At first glance, the sticker on the LP might not seem weird. “Rediscover the sound of vinyl,” it beckons, promising music pressed on a “serious 180g” disc, as if part of some coordinated reissue campaign. In some sense, it is. Keyhole Records is one of many companies finding a niche in the ongoing vinyl boom, and the label’s albums can be purchased in record stores across the United States, ready to fill collectors’ shelves with classic recordings. But Keyhole—who launched in 2012 with a Velvet Underground double LP—isn’t in the reissue business, exactly. With a legal home on the half-Greek/half-Turkish island of Cyprus, Keyhole is one of a number of new labels that deal in unofficial product only—live tapes, radio sessions, outtakes—part of a new bootleg explosion that has taken several distinctly 21st century turns, stretching from record shop bins to the iTunes Store.
-=-=-=-While bootlegs were mostly an American sport in the ’60s and ’70s, starting with the infamous Great White Wonder LP of basement tapes by Bob Dylan and the Band, and notorious labels like Trade Mark of Quality, Rubber Dubber, and more, they mostly became purview of Europeans in the ’80s and ’90s. Overseas, a series of legal loopholes (first in the Rome Convention of 1966) put unreleased music into the public domain so long as it was recorded abroad and labels paid all the proper mechanical royalties. Tested in the German Supreme Court, the practice grew more prevalent during the CD era. Despite a series of high-profile music industry crackdowns on American record stores (and a widespread non-commercial cassette-trading network), the import business only seemed to die a natural death in the United States with the arrival of file-sharing. “Once the Internet started offering downloads, mp3s, YouTube, etc., the market kind of fell apart,” observes Joe Schwab, who opened St. Louis’s Euclid Records in 1983 and has dabbled in “imports” only sparingly.
But the legal loopholes remain and, when the market for vinyl returned, so did the bootlegs. “They’ve never really gone away fully,” contends Fabio Roberti, co-owner of Earwax Records in Williamsburg, Brooklyn since 1991, citing an older Nick Cave LP that passed through the store’s used bin recently.
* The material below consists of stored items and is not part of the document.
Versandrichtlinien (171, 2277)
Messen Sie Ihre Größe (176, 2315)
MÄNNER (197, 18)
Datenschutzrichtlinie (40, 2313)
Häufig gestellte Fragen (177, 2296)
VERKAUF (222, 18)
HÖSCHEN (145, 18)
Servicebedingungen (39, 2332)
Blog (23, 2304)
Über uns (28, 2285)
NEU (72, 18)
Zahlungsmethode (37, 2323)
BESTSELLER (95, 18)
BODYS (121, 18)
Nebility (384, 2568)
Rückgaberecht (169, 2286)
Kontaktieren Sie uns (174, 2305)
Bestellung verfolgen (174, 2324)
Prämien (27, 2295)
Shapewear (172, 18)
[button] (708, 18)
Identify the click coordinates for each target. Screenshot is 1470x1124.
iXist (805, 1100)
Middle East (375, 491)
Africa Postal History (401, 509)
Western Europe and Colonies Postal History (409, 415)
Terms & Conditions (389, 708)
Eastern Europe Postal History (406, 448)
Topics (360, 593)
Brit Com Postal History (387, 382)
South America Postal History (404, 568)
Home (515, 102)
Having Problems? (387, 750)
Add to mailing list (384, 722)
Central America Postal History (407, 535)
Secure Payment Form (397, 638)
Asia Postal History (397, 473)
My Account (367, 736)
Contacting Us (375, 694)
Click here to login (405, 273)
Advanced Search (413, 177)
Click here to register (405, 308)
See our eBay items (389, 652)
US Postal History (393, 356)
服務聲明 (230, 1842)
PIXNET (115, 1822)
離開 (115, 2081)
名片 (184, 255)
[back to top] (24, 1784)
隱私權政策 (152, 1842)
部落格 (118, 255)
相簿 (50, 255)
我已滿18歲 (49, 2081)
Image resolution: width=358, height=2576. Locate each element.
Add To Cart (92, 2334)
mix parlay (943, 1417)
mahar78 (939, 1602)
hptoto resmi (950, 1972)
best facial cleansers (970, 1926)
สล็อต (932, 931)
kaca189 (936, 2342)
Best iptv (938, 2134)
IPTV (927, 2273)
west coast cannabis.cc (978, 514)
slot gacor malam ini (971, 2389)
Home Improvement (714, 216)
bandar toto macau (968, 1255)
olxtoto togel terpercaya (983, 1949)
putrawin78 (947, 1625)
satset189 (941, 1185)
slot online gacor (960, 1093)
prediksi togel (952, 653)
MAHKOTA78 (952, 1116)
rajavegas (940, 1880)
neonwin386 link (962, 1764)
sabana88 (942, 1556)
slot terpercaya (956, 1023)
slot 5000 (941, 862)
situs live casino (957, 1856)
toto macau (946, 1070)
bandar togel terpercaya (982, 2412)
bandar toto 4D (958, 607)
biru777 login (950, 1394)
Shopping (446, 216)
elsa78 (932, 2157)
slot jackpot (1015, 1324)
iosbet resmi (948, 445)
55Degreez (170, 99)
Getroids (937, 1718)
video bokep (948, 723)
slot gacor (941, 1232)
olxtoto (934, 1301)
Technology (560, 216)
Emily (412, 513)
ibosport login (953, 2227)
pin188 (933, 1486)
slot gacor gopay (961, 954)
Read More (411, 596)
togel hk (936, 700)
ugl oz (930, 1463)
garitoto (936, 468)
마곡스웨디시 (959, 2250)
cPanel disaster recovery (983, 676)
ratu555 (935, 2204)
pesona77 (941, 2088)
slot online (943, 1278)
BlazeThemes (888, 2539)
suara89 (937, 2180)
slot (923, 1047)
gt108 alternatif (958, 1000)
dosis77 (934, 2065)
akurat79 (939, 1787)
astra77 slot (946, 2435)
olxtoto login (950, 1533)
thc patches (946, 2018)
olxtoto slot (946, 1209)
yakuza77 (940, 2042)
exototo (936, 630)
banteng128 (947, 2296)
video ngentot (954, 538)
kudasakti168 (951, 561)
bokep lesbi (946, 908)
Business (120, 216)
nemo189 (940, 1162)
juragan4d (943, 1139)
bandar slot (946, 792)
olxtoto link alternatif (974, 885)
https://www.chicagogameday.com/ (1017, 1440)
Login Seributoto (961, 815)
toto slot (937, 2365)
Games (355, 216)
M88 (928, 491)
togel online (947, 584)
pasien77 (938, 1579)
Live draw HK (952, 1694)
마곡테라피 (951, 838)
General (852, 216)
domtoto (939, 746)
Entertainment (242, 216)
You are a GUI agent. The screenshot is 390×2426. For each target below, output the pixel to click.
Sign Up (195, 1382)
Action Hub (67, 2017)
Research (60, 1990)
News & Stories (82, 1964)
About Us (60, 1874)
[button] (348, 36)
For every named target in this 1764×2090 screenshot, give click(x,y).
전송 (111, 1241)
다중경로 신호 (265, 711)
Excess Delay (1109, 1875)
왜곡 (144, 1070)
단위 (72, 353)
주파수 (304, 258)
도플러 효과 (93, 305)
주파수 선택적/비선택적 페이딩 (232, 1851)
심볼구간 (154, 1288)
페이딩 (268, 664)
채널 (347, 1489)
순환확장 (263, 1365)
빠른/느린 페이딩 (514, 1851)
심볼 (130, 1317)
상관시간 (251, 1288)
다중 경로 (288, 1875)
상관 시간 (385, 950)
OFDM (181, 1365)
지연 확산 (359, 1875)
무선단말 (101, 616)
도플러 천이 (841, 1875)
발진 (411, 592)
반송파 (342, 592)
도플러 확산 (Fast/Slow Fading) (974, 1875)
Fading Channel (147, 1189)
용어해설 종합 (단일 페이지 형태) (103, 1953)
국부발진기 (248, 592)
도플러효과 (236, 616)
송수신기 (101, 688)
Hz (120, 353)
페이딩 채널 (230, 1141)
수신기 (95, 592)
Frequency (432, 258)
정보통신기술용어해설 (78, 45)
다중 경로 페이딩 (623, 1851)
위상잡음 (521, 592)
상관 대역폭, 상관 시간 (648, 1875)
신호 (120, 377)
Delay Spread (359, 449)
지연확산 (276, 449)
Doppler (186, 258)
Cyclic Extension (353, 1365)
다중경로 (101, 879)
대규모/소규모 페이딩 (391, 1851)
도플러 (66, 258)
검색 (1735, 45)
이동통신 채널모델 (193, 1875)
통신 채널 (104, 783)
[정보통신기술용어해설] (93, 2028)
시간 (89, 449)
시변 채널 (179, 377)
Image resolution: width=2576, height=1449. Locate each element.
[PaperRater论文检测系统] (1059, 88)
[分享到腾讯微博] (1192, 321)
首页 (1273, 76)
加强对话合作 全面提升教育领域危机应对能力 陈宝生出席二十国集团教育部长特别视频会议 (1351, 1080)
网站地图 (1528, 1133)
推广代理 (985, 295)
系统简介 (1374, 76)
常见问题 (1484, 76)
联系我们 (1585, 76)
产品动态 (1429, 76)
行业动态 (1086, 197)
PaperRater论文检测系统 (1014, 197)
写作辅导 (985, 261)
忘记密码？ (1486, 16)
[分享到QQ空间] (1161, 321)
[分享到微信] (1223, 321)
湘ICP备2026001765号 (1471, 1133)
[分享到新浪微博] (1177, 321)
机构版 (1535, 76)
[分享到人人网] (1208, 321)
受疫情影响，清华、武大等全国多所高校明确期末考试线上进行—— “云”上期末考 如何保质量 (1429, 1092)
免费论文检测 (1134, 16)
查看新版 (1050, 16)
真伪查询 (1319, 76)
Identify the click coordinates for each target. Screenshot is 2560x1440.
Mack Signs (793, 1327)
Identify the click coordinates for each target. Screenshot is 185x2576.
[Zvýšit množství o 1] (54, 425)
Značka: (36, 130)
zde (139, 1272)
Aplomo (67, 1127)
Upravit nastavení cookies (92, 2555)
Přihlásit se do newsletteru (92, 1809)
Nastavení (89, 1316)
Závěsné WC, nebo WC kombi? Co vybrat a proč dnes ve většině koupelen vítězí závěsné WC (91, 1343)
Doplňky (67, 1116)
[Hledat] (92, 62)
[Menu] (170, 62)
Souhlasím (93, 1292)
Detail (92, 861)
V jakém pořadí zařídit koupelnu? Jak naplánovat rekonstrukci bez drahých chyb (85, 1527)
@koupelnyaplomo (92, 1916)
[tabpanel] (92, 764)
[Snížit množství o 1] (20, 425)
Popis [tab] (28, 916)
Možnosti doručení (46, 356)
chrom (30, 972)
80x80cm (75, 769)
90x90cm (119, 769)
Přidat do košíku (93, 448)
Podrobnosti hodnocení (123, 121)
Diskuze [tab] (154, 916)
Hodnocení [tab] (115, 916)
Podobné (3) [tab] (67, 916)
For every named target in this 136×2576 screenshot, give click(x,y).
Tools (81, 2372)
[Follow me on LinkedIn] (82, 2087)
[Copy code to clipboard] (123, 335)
But while Discogs reveals numerous one-off LPs and scattered CDs and CD-Rs in the “dead” period between the early ’90s and the vinyl revival of the past half-decade or so, not even Radiohead seems to have warranted a bootleg LP until 2009. Checking “unofficial releases” sections of Discogs, one can see the shape of the illicit vinyl disappearance and return through the bootleg perennials who went away last and came back first: Pink Floyd (1990 to 2006), Bob Dylan (1992 to 2007), and the Beatles (1997 to 2007).
Even as official bootleg series swell by the season, the past three years has seen a mushrooming of the new vinyl grey market. During the past nine months alone, the European jazz and blues label Dolchess has shifted into more popular turf, launching a new imprint to issue nearly 20 titles (and counting) by Tom Waits, Talking Heads, Joy Division, Iggy Pop, Nirvana, and many more. Keyhole caters to slightly more alt-driven tastes, including titles by John Fahey, Captain Beefheart, Moby Grape, the Ramones, and others. Even artists who continue to fight bootleggers with their own live CDs and LPs—such as Pearl Jam, the Grateful Dead, and Frank Zappa—find themselves turning up on fresh illicit vinyl for the first time in decades. For Dylan fanatics, there are lavish box sets of the Europe ’66 tour (five LPs plus a DVD) and the Supper Club ’93 (six LPs). Following the marketplace, there is naturally even now a bootleg cassette label, with the appropriate name Das Boots, committed to the finest unauthorized small-batch jams by Richard Hell, Flipper, The Cramps, and other canonical punks. As always, some of the new bootlegs are by fans, made from love and perhaps even analog sources, and sound excellent. Many more don’t.